Our Guide to a Great Night's Sleep at Moor Hall
Everyone wants a good night's sleep. However, sometimes, when staying away from home it can be difficult to switch off and relax. We have some great tips to get a good night's sleep at our country house hotel and to help when you arrive home too.
3 Simple Yoga Stretches
1. The Waterfall
This pose can help to relieve the tension in your lower body from standing or sitting all day by stretching tense hamstrings and extending your hips.
- Lie on your back on your bed and gently lift your legs up straight at a 90 degree angle to your body.
- Lay your arms out flat either side of your body and take 10 to 15 deep breaths.
2. The Happy Baby
- From the Waterfall pose, slowly bring your knees back into your chest and hold the outer sides of both feet and widen your knees.
- Take a deep breath and extend your legs slightly, allowing your elbows to sit inside your thighs.
- By gradually pushing your feet into your hands you can feel the stretch beind your knees and even rock side to side to provide a lower back massage if you wish.
3. The Twisted Root
This post gently massages your internal organs promoting digestion and twisting out any spinal aches and pains.
- From the Happy Baby pose, gradually bring your heels down onto the bed with your knees pointing up to the ceiling.
- Slowly twist your hips and bring your knees down to one side.
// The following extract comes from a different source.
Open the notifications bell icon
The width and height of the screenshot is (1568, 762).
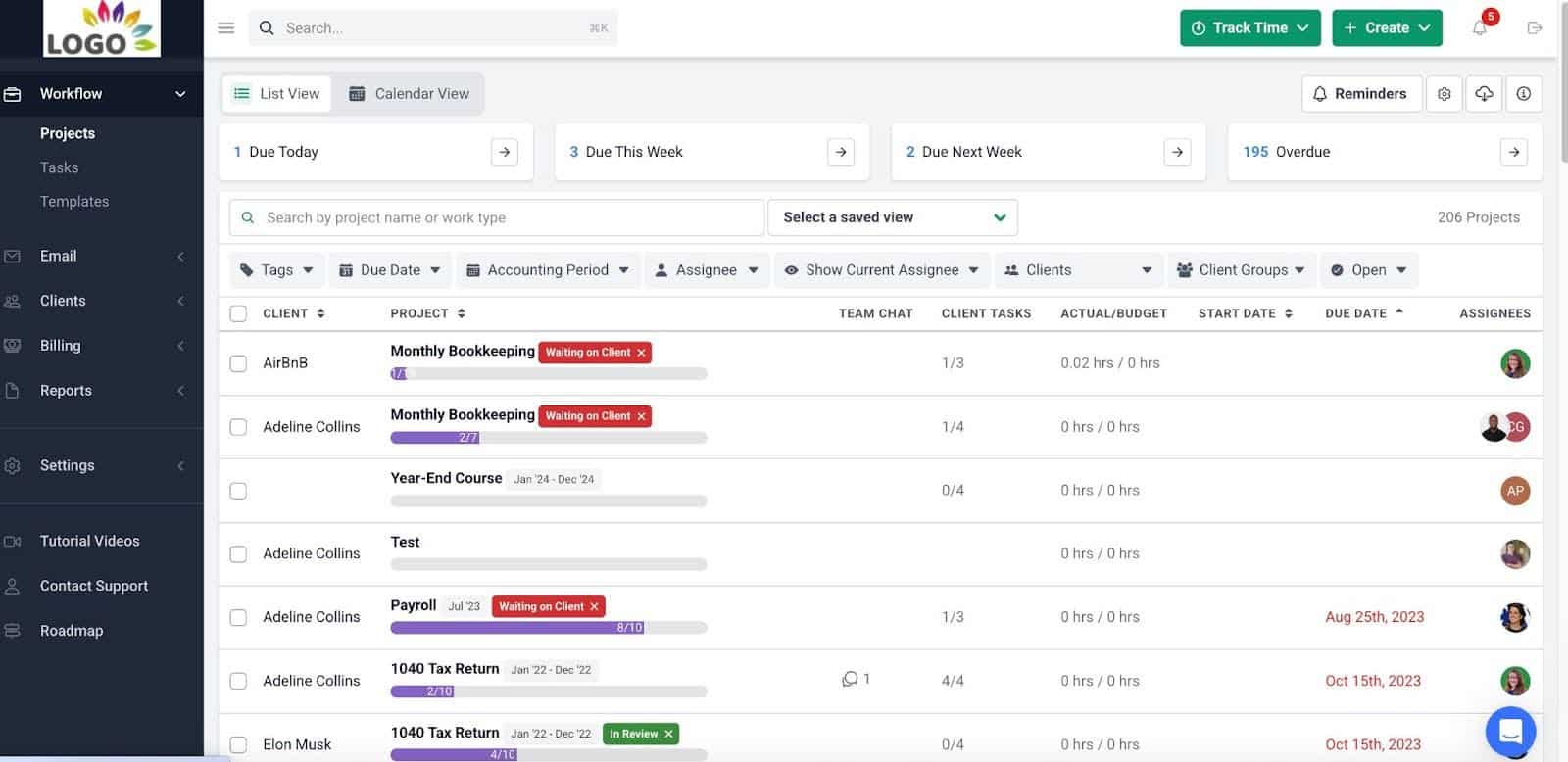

- Repeat on the other side (10 times) whilst breathing in and out slowly.
Hand Stretches & Massages
Lie back in your bed and enjoy the sweet lavender fragrance whilst you unwind with some easy hand stretches and massages. Dim the lights and close your eyes.
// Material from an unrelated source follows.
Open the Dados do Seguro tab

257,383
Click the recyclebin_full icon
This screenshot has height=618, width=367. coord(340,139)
- Circle both your hands outwards five times, then inwards five times.
- Interlock your fingers and stretch your arms infront of you (palms facing outward) and breathe in and out 10 times.
- Unlock your fingets and use one hand to gently bend back all fingers on the other hand, stretching your forearms and wrist. Repeat on the other hand.
- Using your right rhumnb, press into the palm of your left hand and practise a firm circular kneading motion around the whole area, moving up towards the finger's joints and back down to the thumb joint to release tension. Repeat on the other hand.